ドル/円は一時、1.1%下落して 156.68 円まで下落しました。その後、下げ幅はやや縮小し、最新では 157.16 円となっています。これは 7 月につけた 163.99 円という 40 年ぶりの高値から明らかに遠ざかった水準です。
現時点では、日本当局が実際に再び介入を行ったかどうかは確認されていません。しかし、アナリストらは、米国の雇用統計が予想を大幅に下回ったことに加え、米国債利回りが大きく低下したことが、投資家のドル売りを促したと指摘しています。そのため、今回の円高は主に基本的なファンダメンタルズの要因によって推進されている可能性があるとしています。
三菱UFJフィナンシャル・グループ (MUFG) の上級外国為替アナリストであるリー・ハードマン氏は、非農業部門雇用の予想外ぶりは非常に大きく、米国の短期金利に敏感なイールドカーブの急激な反応を見れば、ドル安は驚くべきことではないと述べました。非農業部門雇用がマイナスになることは非常に稀であり、今回のデータは Fed の利上げ期待に対して明確な打撃を与えたため、市場は当然強い反応を示すべきであり、ドルは広範な売られやすさに直面するだろうと語りました。
米国労働統計局 (BLS) が 8 月 7 日(金)に発表したところによると、7 月の非農業部門雇用は予想外に 2万3000人減少しました。6 月の増加分は当初発表の 5万7000人から 2万人に下方修正されました。《ロイター》が調査したエコノミストらの予想中央値は、7 月に 8万人の雇用増加を見込んでおり、予想レンジは 1万人増から 14万人増でした。
雇用統計発表直後、日本財務大臣は、東京とワシントンが「密接な連携」を維持しており、必要に応じて断固として為替介入を行うと述べ、市場関係者の警戒心をさらに高めました。

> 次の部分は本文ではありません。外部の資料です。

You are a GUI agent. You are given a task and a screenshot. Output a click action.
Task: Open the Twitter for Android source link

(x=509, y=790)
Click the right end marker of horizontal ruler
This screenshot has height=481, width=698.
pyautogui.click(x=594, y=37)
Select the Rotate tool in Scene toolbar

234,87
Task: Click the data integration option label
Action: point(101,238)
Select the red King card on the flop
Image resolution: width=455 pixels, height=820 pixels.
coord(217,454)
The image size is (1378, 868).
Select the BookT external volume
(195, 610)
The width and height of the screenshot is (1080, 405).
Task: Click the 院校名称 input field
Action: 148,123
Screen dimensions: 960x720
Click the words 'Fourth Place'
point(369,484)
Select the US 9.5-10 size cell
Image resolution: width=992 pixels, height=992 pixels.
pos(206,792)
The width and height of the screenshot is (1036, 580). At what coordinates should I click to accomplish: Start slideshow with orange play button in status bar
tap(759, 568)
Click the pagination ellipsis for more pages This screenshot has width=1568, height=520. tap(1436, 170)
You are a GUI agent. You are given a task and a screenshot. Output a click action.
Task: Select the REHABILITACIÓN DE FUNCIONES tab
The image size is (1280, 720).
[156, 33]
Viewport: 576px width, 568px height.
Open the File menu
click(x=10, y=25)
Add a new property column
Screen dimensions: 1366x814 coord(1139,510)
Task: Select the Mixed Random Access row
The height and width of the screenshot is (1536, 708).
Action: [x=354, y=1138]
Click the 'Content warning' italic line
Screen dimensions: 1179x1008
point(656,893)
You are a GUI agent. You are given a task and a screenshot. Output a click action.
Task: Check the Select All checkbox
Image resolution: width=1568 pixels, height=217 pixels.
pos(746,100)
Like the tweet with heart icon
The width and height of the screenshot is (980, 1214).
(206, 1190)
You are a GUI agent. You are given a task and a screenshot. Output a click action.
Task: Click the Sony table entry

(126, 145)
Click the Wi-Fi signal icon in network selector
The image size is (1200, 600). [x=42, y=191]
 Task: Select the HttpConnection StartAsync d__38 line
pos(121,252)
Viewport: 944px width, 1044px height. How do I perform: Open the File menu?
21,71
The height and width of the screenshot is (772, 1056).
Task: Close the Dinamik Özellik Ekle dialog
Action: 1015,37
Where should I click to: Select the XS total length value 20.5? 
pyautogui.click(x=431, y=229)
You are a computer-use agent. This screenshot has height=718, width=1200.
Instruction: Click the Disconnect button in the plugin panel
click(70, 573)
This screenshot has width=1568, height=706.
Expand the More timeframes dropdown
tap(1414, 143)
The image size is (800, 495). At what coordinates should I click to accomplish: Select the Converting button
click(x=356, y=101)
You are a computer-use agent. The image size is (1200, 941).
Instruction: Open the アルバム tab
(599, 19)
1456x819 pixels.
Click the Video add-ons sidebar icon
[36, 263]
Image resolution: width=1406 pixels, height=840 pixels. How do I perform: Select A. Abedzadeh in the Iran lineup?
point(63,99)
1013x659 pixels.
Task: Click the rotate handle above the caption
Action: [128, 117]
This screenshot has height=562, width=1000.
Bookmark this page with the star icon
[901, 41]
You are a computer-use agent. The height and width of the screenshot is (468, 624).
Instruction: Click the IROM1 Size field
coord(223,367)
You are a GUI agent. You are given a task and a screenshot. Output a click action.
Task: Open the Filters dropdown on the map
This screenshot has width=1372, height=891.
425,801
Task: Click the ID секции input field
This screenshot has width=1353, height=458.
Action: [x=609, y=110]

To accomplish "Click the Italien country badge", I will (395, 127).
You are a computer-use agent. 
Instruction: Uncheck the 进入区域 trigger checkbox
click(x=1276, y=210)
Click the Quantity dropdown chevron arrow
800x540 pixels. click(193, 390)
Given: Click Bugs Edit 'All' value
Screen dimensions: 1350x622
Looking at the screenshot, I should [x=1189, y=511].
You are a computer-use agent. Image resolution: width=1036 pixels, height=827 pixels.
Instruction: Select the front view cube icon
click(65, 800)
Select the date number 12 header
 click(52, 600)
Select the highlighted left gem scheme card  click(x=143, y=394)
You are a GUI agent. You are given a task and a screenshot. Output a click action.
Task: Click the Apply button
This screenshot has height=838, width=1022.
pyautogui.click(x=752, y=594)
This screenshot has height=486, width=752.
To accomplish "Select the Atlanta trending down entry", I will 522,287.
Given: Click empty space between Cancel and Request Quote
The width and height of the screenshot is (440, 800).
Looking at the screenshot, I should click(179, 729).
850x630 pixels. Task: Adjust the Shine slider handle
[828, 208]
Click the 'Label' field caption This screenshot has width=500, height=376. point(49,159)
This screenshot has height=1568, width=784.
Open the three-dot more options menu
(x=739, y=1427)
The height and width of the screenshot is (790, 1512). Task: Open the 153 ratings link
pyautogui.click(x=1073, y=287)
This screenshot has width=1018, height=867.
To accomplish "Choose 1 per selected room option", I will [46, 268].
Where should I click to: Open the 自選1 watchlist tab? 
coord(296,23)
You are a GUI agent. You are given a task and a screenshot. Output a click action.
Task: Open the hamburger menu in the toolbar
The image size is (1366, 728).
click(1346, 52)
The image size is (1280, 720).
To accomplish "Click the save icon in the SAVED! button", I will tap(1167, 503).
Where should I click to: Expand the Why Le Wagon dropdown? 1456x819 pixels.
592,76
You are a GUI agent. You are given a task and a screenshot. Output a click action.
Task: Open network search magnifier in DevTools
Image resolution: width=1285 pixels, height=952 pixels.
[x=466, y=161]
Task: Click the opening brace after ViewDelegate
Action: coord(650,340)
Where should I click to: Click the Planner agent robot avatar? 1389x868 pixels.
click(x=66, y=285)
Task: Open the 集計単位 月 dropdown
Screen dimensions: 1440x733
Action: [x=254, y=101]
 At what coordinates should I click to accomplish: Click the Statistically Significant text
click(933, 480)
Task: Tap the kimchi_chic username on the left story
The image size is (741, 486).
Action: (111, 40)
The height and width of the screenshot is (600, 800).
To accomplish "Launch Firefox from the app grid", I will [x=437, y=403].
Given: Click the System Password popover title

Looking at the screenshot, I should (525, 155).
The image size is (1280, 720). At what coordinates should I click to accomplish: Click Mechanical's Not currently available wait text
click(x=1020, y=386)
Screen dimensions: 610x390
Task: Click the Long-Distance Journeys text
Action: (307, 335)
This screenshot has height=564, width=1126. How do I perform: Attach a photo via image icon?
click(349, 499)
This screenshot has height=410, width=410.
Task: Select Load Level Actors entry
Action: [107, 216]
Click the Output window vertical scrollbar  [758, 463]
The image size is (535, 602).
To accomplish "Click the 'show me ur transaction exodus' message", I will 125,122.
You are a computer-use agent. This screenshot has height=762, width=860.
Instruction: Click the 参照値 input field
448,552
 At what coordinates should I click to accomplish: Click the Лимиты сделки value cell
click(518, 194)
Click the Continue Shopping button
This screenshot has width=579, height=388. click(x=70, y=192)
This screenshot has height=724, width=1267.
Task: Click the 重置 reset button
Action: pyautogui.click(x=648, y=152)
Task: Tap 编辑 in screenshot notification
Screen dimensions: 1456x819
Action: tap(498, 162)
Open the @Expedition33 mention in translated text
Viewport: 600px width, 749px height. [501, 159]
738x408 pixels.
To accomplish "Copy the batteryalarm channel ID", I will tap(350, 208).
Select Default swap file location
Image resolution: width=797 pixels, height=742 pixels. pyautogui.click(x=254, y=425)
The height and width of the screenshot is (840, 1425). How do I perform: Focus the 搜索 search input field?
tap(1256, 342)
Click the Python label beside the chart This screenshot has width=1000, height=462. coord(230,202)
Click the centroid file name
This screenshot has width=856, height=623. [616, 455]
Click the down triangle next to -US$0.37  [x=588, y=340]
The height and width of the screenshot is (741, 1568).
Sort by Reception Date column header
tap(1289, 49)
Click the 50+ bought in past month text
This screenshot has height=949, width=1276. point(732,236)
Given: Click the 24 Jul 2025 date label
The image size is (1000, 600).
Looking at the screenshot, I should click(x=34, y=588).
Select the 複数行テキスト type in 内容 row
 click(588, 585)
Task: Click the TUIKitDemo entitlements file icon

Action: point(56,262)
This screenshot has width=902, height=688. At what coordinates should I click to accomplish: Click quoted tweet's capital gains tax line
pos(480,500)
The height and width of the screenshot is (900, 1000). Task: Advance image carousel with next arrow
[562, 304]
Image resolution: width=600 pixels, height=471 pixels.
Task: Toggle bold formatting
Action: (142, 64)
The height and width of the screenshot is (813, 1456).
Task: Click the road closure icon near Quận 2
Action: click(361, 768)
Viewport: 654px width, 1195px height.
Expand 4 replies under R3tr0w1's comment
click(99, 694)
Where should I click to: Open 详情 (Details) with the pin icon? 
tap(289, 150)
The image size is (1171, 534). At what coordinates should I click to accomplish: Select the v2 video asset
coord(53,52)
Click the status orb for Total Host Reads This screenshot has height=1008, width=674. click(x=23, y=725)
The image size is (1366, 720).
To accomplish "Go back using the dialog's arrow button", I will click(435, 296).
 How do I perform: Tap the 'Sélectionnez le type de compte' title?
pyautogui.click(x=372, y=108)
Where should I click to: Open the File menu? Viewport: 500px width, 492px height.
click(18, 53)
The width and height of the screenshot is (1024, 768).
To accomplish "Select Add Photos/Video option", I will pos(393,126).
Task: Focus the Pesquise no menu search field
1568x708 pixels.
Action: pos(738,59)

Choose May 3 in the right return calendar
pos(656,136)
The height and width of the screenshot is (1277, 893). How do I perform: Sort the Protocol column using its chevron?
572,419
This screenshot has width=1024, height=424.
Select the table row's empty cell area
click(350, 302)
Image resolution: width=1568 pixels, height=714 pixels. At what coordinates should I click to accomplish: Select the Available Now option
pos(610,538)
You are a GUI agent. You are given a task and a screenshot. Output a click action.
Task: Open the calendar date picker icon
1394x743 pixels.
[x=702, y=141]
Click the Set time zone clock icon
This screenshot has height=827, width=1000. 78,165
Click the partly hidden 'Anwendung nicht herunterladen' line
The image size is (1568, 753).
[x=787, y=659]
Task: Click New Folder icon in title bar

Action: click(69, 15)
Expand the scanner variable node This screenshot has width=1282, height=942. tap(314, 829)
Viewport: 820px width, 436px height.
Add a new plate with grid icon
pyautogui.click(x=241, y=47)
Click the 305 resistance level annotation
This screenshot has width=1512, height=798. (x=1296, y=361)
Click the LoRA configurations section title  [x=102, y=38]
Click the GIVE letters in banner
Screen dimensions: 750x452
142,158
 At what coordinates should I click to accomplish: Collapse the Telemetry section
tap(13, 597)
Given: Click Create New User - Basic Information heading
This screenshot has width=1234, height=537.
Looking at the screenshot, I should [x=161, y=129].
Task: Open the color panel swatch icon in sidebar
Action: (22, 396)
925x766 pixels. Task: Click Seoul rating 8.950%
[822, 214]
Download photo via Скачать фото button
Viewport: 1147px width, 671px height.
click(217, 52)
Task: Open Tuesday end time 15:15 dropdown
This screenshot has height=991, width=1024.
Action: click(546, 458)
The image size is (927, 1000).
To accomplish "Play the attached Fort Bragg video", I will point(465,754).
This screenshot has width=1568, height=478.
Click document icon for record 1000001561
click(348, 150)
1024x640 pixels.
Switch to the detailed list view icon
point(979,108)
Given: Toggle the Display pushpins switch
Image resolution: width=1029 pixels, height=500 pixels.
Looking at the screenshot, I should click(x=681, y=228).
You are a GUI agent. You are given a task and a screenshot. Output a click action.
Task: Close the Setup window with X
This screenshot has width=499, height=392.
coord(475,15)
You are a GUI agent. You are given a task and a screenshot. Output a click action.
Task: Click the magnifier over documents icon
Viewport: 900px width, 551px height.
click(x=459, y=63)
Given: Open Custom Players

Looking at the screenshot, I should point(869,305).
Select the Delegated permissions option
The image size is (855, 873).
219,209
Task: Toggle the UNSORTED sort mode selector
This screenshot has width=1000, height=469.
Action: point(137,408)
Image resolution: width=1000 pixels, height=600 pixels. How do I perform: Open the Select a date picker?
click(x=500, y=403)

日本と米国は先週の金曜日に異例の協調行動を取り、円買い介入を行い、円の継続的な下落を阻止しようとしました。弱い雇用統計が円高に一定のファンダメンタルズ上の根拠を与える一方で、日米当局が引き続き介入の警告を発していることから、市場は円高がどこまで続くか、そして当局が再び市場に手を出すのかを注視しています。